Dataset records

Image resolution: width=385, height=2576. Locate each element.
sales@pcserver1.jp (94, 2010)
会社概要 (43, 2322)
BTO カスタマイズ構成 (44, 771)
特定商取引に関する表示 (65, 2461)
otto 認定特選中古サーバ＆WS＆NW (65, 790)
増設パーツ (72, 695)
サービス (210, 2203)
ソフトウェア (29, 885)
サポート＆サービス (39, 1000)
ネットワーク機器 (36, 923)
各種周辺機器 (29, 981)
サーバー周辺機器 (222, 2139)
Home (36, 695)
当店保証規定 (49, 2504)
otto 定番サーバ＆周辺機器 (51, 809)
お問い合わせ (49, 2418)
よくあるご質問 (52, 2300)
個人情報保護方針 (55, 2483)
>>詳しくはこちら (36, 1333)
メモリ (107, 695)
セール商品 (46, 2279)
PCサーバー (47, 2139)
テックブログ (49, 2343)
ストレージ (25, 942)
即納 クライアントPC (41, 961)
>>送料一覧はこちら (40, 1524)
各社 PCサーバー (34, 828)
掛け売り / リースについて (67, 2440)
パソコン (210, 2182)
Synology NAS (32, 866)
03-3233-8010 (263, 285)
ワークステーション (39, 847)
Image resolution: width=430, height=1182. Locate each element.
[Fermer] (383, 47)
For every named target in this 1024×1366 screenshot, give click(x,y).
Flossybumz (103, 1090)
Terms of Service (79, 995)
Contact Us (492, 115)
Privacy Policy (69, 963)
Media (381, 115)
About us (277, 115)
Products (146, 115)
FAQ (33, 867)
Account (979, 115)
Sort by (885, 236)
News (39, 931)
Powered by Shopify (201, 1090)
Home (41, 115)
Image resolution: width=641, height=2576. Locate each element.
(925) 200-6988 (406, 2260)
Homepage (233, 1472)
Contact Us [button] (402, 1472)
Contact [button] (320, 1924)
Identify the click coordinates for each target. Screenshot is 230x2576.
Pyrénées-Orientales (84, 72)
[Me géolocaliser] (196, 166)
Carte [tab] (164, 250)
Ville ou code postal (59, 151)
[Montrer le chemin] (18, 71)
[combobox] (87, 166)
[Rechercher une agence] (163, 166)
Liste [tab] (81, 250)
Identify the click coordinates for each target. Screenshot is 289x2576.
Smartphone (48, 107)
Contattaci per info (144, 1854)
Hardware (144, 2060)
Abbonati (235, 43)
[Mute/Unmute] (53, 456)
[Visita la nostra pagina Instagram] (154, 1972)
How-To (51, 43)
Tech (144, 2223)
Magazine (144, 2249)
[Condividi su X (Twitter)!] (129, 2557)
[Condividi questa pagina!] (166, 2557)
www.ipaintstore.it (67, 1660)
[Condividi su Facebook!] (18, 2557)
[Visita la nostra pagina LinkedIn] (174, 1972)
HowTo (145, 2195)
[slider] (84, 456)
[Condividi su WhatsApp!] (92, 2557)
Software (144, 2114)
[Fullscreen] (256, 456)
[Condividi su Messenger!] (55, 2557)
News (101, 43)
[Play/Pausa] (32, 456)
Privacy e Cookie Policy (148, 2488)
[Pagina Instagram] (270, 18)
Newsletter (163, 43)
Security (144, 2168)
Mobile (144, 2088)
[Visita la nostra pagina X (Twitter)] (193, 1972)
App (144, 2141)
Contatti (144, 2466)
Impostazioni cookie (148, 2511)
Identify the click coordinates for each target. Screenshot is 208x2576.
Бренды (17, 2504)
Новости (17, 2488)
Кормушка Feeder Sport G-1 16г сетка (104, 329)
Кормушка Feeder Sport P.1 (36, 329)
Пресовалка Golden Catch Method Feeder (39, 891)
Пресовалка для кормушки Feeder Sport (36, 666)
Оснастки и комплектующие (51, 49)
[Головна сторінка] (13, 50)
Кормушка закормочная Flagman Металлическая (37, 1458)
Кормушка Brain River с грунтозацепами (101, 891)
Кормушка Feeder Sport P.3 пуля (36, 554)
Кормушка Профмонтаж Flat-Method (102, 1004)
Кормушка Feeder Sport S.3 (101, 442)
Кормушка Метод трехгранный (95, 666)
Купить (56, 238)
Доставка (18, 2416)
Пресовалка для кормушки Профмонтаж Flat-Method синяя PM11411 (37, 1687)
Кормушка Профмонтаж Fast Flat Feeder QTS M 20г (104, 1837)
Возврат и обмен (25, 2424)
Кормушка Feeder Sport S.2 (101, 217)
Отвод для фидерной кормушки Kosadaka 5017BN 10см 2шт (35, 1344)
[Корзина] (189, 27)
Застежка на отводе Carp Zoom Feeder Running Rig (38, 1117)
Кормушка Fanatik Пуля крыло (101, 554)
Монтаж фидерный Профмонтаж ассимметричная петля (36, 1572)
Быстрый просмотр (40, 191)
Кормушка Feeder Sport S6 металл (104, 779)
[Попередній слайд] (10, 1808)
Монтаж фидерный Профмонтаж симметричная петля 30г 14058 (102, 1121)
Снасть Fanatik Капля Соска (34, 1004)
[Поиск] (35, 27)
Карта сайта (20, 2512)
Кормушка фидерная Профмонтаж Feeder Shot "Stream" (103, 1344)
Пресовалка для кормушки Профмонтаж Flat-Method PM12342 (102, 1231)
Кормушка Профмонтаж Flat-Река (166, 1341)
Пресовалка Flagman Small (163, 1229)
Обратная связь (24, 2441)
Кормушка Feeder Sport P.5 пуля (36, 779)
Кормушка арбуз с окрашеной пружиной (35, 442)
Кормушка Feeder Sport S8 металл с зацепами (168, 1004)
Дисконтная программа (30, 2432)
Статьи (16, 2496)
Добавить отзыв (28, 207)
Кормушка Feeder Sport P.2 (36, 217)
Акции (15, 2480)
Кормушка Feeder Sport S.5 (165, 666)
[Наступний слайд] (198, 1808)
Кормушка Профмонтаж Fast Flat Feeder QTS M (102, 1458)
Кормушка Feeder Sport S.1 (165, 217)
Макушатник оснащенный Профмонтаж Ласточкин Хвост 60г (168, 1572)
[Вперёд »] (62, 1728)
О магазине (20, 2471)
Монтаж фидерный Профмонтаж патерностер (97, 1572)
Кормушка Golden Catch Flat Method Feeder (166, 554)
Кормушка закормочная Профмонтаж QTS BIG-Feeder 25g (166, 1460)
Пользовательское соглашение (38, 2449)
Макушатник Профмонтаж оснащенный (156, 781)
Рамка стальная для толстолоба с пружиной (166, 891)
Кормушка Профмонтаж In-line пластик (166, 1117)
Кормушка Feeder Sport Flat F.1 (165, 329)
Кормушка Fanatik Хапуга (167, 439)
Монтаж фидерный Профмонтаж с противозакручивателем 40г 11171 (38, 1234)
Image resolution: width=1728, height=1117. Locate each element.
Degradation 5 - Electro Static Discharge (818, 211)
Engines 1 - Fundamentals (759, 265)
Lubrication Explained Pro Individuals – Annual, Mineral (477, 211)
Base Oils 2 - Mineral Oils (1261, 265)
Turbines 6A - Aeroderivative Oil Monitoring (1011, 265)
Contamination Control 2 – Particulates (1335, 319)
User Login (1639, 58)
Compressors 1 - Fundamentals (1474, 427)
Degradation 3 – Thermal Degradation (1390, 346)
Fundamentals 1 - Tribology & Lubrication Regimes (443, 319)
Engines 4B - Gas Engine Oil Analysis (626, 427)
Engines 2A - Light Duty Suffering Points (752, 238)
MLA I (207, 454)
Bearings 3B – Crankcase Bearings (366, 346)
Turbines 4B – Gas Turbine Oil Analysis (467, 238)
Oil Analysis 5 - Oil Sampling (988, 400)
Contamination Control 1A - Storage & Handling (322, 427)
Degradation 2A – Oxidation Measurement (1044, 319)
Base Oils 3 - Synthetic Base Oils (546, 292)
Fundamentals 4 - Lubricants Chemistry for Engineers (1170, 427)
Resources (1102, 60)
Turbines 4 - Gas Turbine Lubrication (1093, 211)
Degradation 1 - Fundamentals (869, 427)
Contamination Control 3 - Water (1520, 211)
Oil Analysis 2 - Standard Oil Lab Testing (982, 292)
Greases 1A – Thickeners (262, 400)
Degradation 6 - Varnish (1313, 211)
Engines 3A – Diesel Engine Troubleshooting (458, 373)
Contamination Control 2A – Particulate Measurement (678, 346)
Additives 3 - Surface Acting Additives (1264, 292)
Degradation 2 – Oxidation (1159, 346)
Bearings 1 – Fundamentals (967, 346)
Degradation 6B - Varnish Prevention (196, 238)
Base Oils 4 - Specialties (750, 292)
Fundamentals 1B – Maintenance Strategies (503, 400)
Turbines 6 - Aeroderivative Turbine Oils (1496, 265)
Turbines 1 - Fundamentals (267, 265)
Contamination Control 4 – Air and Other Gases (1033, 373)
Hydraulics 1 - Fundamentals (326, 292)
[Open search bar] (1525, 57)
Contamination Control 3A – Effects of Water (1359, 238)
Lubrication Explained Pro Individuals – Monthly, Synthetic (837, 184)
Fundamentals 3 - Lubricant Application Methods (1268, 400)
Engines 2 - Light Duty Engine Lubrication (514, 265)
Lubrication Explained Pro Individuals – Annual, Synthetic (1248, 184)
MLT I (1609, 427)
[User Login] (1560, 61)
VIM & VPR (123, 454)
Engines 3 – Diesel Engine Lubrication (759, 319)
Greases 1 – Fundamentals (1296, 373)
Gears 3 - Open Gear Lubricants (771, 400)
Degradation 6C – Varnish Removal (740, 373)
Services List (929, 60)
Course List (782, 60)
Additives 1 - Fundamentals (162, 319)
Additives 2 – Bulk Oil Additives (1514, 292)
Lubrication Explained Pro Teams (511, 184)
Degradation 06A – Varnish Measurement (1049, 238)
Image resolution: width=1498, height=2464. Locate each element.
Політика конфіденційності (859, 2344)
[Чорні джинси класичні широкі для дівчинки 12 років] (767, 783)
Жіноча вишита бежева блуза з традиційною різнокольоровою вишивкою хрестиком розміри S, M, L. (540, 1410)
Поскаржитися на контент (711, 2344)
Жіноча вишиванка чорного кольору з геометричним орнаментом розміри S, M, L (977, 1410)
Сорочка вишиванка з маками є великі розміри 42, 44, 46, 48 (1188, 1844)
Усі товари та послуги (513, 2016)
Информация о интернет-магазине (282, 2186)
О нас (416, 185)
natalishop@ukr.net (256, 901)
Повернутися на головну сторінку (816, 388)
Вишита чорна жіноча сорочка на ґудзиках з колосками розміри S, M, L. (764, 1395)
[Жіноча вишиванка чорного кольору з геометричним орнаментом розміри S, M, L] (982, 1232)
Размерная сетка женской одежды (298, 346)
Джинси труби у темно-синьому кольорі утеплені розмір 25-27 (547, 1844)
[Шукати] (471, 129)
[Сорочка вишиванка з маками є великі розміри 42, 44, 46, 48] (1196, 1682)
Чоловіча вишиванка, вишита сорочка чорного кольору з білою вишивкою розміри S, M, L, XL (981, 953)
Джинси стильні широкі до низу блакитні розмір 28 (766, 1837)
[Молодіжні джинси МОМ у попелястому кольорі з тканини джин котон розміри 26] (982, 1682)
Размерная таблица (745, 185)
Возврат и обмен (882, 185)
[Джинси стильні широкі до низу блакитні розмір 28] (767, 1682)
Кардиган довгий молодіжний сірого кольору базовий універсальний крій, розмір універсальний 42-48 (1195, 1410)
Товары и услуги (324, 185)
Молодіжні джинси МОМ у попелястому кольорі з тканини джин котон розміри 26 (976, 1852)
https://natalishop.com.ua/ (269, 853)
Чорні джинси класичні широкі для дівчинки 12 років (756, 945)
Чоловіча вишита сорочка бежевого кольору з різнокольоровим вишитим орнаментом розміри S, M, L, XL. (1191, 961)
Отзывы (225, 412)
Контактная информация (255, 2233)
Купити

ACTION ITEM: What is needed is an exact repetition of the lines from the first line of the records through the line containing "Home (36, 695)", both ends included, and nothing more.

ANSWER BOX:
Image resolution: width=385, height=2576. Locate each element.
sales@pcserver1.jp (94, 2010)
会社概要 (43, 2322)
BTO カスタマイズ構成 (44, 771)
特定商取引に関する表示 (65, 2461)
otto 認定特選中古サーバ＆WS＆NW (65, 790)
増設パーツ (72, 695)
サービス (210, 2203)
ソフトウェア (29, 885)
サポート＆サービス (39, 1000)
ネットワーク機器 (36, 923)
各種周辺機器 (29, 981)
サーバー周辺機器 (222, 2139)
Home (36, 695)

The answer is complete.